EXERCISE BRIEF — Could you print the stretch of lines below from the one with "Screen dimensions: 1147x1064" through the one with "The height and", exactly as they stand and without any pictures?

SUPPLIED DATA —
*** Begin section ***
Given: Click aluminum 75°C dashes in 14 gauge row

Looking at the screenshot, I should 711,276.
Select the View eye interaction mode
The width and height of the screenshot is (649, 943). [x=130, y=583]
*** End section ***
*** Begin section ***
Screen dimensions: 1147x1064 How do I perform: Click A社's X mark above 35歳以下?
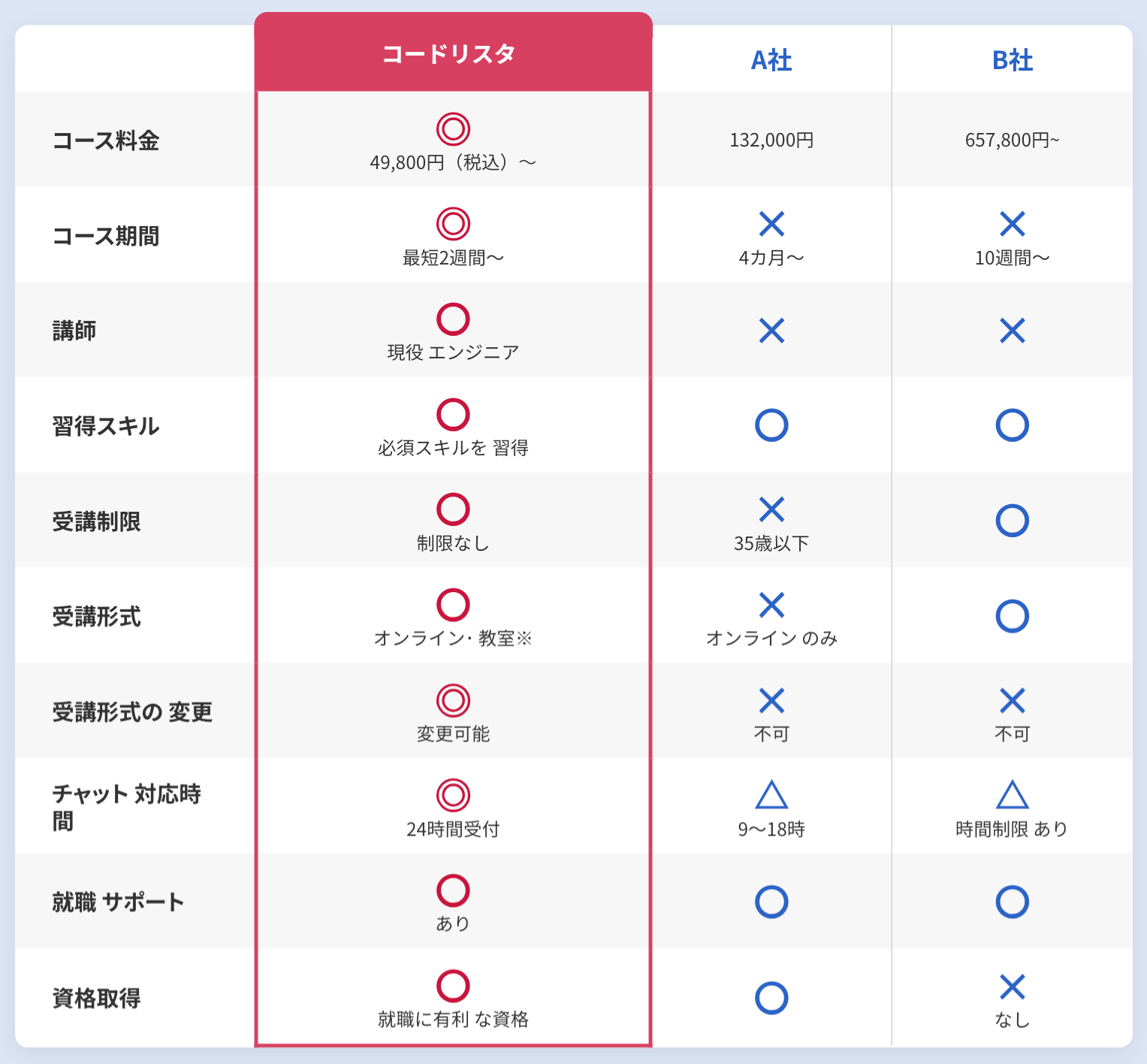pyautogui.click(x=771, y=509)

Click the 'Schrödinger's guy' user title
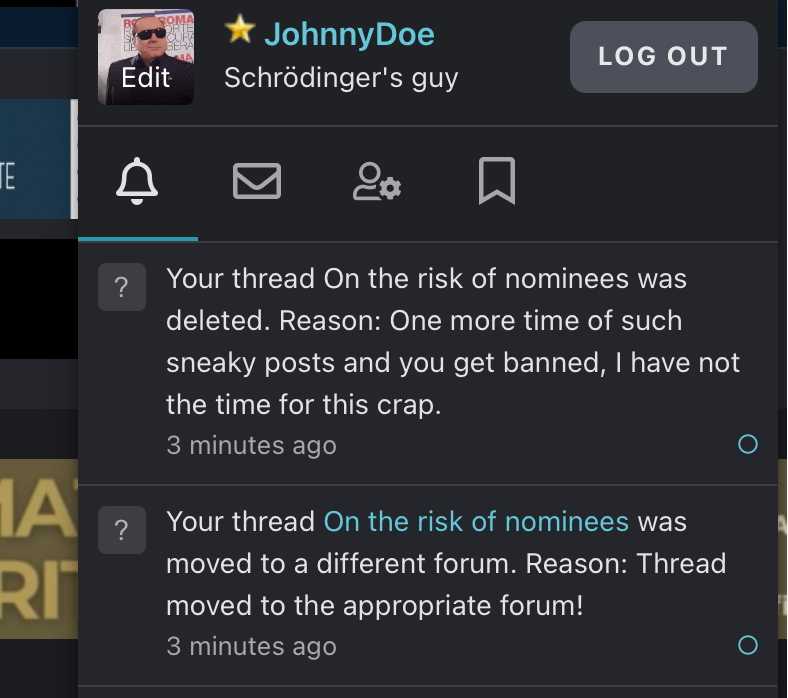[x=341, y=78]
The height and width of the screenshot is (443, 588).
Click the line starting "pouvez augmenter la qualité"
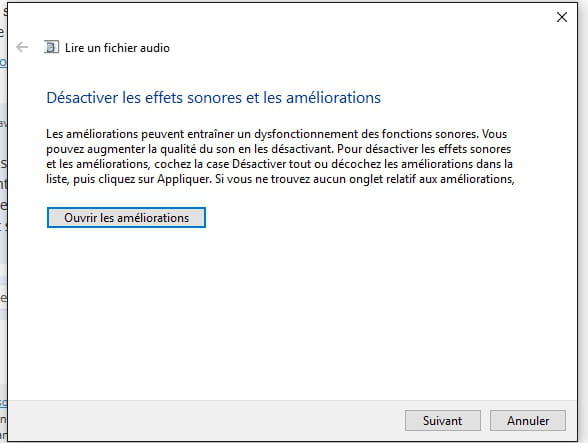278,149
*** End section ***
*** Begin section ***
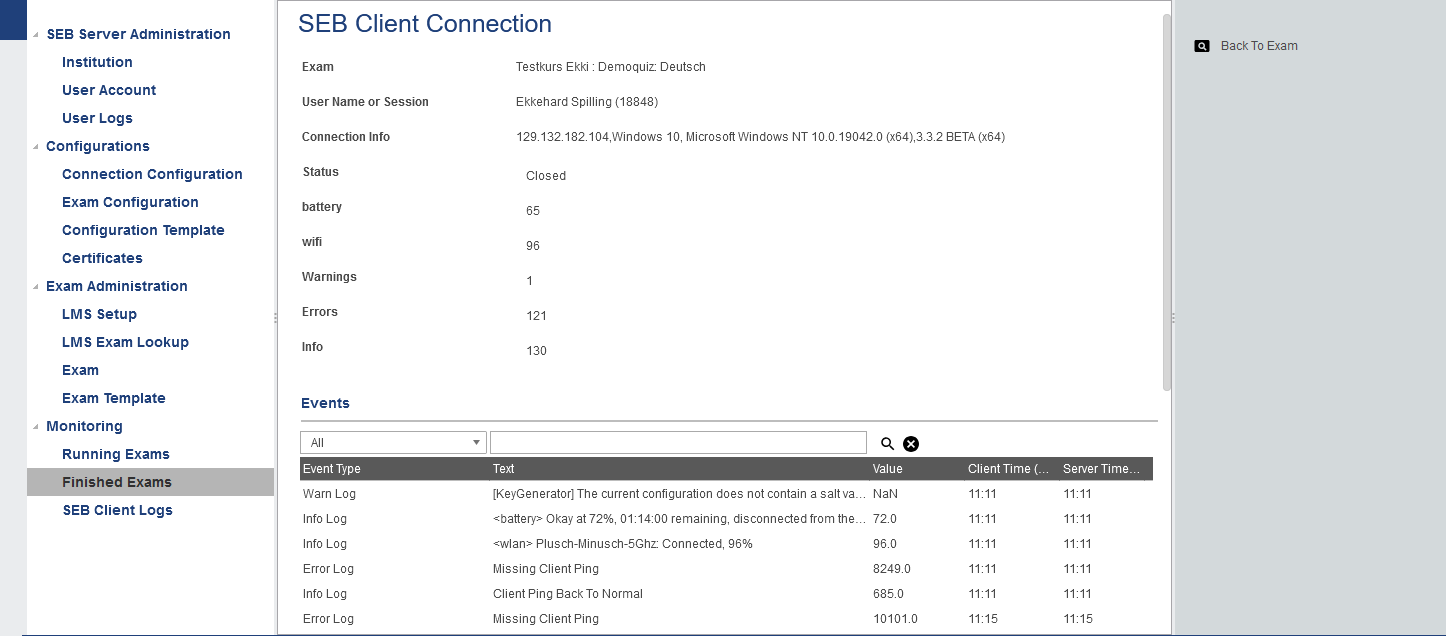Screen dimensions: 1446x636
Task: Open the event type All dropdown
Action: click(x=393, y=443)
*** End section ***
OUTPUT OF THE TASK —
Screen dimensions: 1147x1064 How do I perform: Click A社's X mark above 35歳以下?
pyautogui.click(x=771, y=509)

Click the 'Schrödinger's guy' user title
[x=341, y=78]
The height and width of the screenshot is (443, 588).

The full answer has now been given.